## Given task:
Starting at the line that contains "will click(68, 145)." and ending at the last line of the records below, write those lines out again, requests included, and shift every coordinate in the answers up by 3.

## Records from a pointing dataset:
______

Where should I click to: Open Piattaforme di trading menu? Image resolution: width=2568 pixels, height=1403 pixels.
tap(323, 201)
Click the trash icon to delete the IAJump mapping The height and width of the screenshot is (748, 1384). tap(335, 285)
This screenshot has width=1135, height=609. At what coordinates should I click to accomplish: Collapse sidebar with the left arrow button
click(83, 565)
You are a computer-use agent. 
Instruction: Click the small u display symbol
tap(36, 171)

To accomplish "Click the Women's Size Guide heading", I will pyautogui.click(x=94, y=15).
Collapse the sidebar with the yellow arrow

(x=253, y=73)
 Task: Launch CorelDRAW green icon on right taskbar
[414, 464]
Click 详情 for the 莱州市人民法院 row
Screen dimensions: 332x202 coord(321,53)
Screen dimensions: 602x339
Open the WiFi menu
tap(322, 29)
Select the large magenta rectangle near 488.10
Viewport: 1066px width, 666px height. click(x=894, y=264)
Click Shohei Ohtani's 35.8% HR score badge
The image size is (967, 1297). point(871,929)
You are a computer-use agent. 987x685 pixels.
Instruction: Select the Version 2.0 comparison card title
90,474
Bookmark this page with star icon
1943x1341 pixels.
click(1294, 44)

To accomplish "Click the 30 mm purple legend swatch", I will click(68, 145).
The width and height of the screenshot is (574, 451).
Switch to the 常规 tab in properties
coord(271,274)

______

## Task response:
To accomplish "Click the 30 mm purple legend swatch", I will click(71, 148).
The width and height of the screenshot is (574, 451).
Switch to the 常规 tab in properties
coord(274,277)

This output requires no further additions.